Follow-up on PFR Delays

In the aftermath of this week’s postAre Petitions for Review Taking Longer to Decide?I’ve been struck by the frustration conveyed privately by attorneys over the handling of petitions for review.  Along with their concern over delays in granting petitions (the subject of the aforementioned post), they also shared anecdotal impressions that the court is taking an even longer, perhaps much longer, time to deny petitions. 

None of us could conceive of a means to calculate the number of days between submission and denial of petitions reaching the court each year, so that topic remains shrouded for the time being. 

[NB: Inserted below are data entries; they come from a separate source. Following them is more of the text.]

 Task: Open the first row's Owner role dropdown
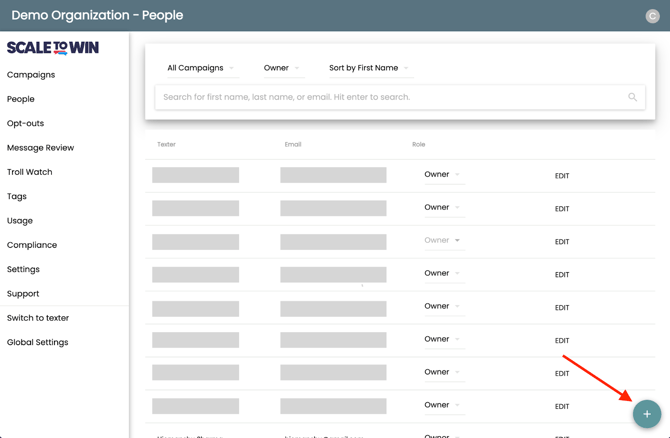pos(442,175)
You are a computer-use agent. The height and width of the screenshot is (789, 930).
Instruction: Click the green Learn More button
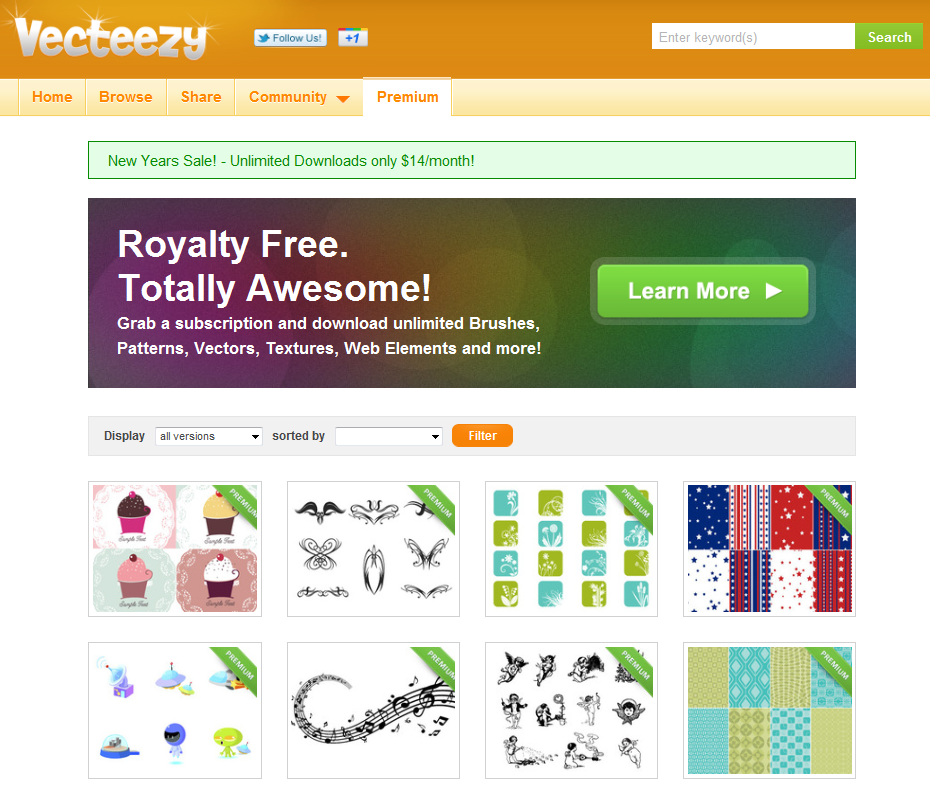pyautogui.click(x=703, y=291)
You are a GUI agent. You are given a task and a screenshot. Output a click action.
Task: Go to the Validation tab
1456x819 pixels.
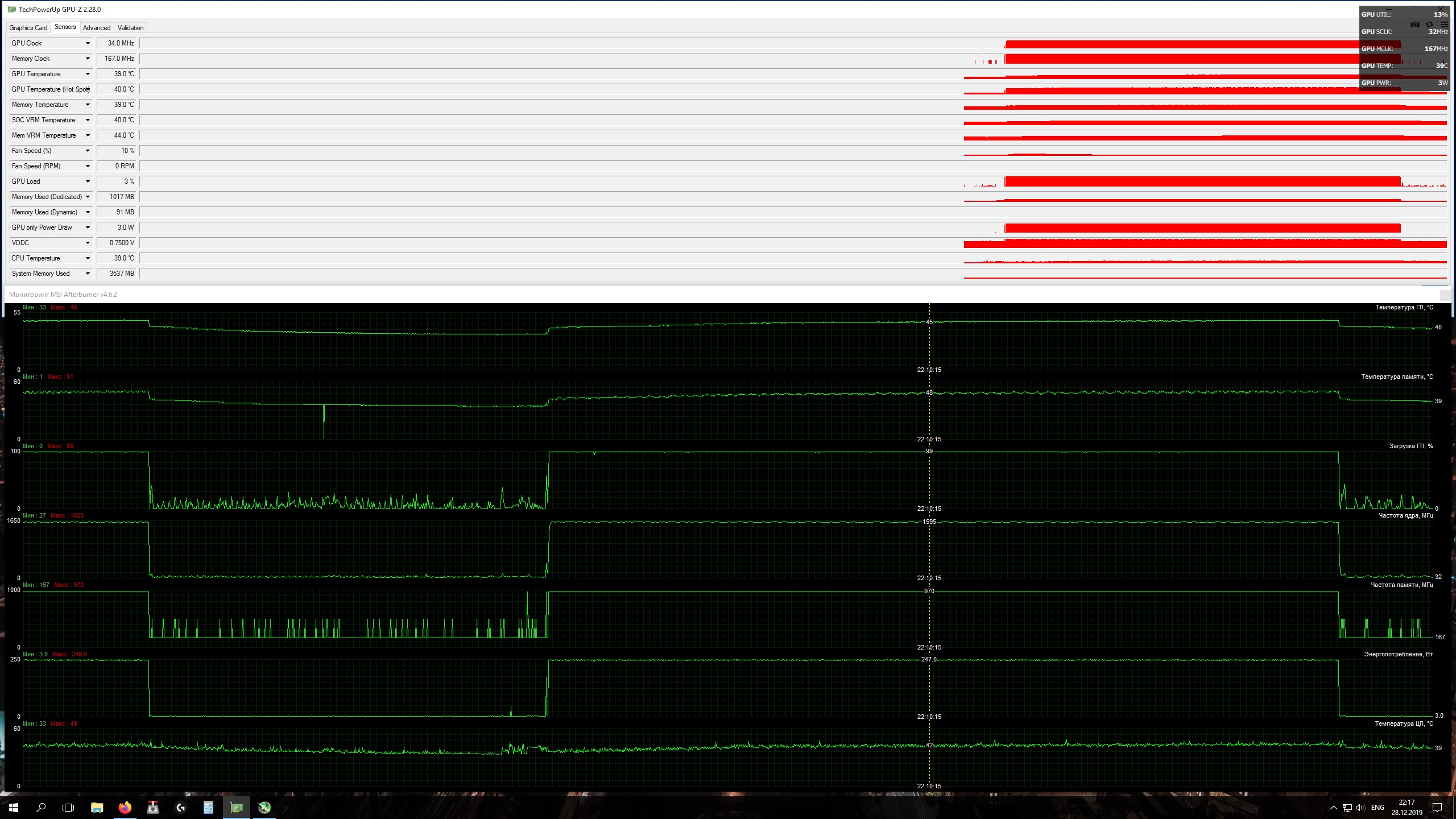click(130, 27)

However, one reader directed my attention to another set of figures underscoring the backlog hampering the court.  He pointed out that the court’s statistical reports list not only the number of petitions for review granted and denied each month, but also the number still pending—awaiting decisions from the commissioners and justices.  Compare the total of 414 pending petitions for March 2026,[1] he advised, with the March totals for previous years to gain a sense of how congested the court has become.[2]  His recommendation yielded the following chart, which does indeed suggest a recent and abrupt logjam.

Others share his puzzlement.  How could this occur when the court is neither receiving an extraordinary number of petitions nor filing many decisions?  The explanation proposed most often to me centers on the retirement mentioned in the preceding post.

[1] March 2026 is currently the most recent month for which figures are available.

[2] The court’s monthly reports only go back through 2021.

About Alan Ball

SCOWstats offers numerical analysis of the Wisconsin Supreme Court on diverse issues covering the past 108 years.
Alan Ball is a Professor of History at Marquette University in Milwaukee.

alan.ball@marquette.edu

Comments

  1. Tom Kamenick says

    What was the big change in the court in the 25-26 term? Karofsky became the Chief Justice. Hardly proof of anything, but it’s certainly possible that a change in administrative leadership caused the change in administrative work.